● Entries
::::

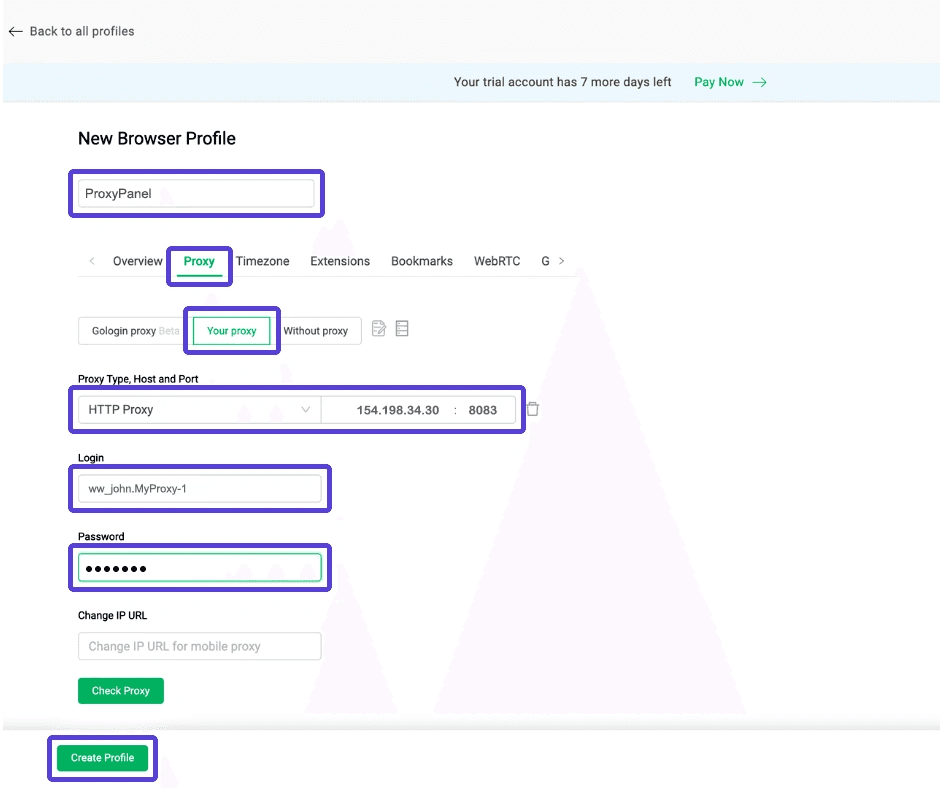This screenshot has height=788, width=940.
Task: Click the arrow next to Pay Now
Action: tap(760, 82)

::::

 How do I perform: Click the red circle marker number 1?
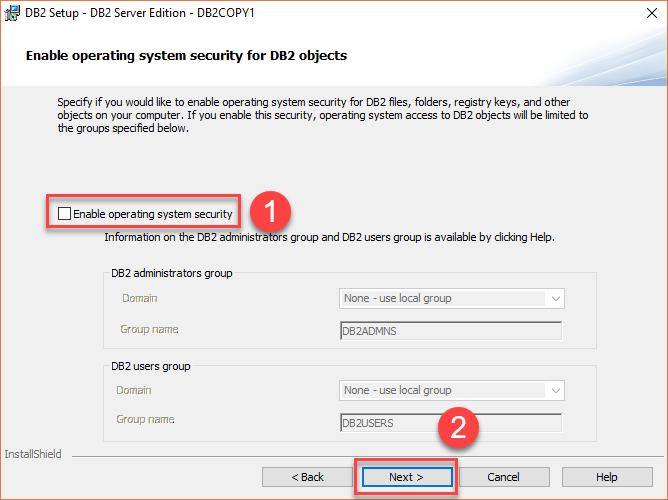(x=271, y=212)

::::

● Work to complete
Rewrite the records from the line with "How do I perform: Click" to the line with "(x=271, y=212)", renaming "red circle marker" to "red round marker" and leaving everything else unchanged. Leave the pictures out of your answer.

● Exercise output
 How do I perform: Click the red round marker number 1?
(x=271, y=212)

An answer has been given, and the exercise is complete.